Meta the company that owns Facebook and Instagram, said Monday, May 23, 2022, it will begin revealing more details about how advertisers target people with certain political ads, just months before the U.S. Midterm elections

An ex-Google employee claims his research shows Facebook’s parent company, Meta, is “rewriting” other websites so that it can better track users’ data.

The researcher, Felix Krause, claims Meta can “inject” tracking code into other websites whenever those websites are opened by Facebook or Instagram’s in-app web browser, as opposed to standalone web browsers like Google Chrome and Safari.

The Instagram app injects their tracking code into every website shown, including when clicking on ads, enabling them [to] monitor all user interactions, like every button and link tapped, text selections, screenshots, as well as any form inputs, like passwords, addresses and credit card numbers,” Krause warns in a tweet.

Krause also claims Meta injects this tracking code “without the user’s consent, nor the website operator’s permission.”

Why is this a big deal? Instagram & Facebook actively work around the new App Tracking Transparency System which was designed to prevent exactly this kind of abuse, to keep tracking users outside their ecosystem,” Krause claims in a follow-up tweet.

The ex-Google engineer apparently discovered the code injection while developing a tool to detect extra commands added to websites by web browsers.

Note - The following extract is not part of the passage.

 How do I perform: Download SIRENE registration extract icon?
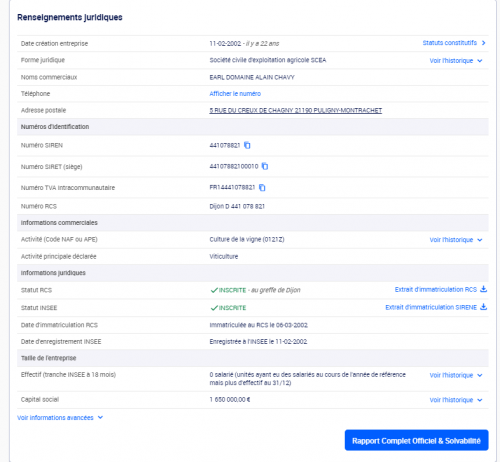tap(483, 307)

For most browsers and apps, the tool doesn’t detect any lines of code injection, but for Facebook and Instagram, Krause claims the tool found up to 18 added lines of code.

In response to the allegations, Meta reportedly said the tracking code actually follows users’ privacy preferences, and the data gathered is only aggregated for use in targeted advertising.

We intentionally developed this code to honour people’s [Ask to track] choices on our platforms,” a spokesperson said, according to TheGuardian.com. “The code allows us to aggregate user data before using it for targeted advertising or measurement purposes. We do not add any pixels. Code is injected so that we can aggregate conversion events from pixels.”

For purchases made through the in-app browser, we seek user consent to save payment information for the purposes of autofill,” the spokesperson reportedly added.

Meta also reached out to Krause, the ex-Google engineer said in another tweet. After the company reached out, Krause made adjustments to his claims, but still stood by his initial warnings.

Facebook reached out to me, saying the system they’ve built honours the user’s ATT choice,” Krause said. “However, this doesn’t change anything about my publication: The Instagram iOS app is actively injecting JavaScript code into all third party websites rendered via their in-app browser.”

Krause adds in his blog a series of “FAQs” (Frequently Asked Questions) for “non-tech readers.” He explains that Facebook and Instagram can only read user data when people use their in-app browsers, and people can simply “make sure to click the dots in the corner to open the page in Safari instead” when using the apps on iPhone.

The ex-Google engineer also makes it clear he doesn’t have proof Meta is stealing or storing passwords and credit card data, only that it is possible for the company’s apps to do so.

As to why Meta has its apps sending users to websites using its in-app browsers, Krause only says “that building your own in-app browser takes a non-trivial time to program and maintain” even though he “can’t say how the decisions were made internally.”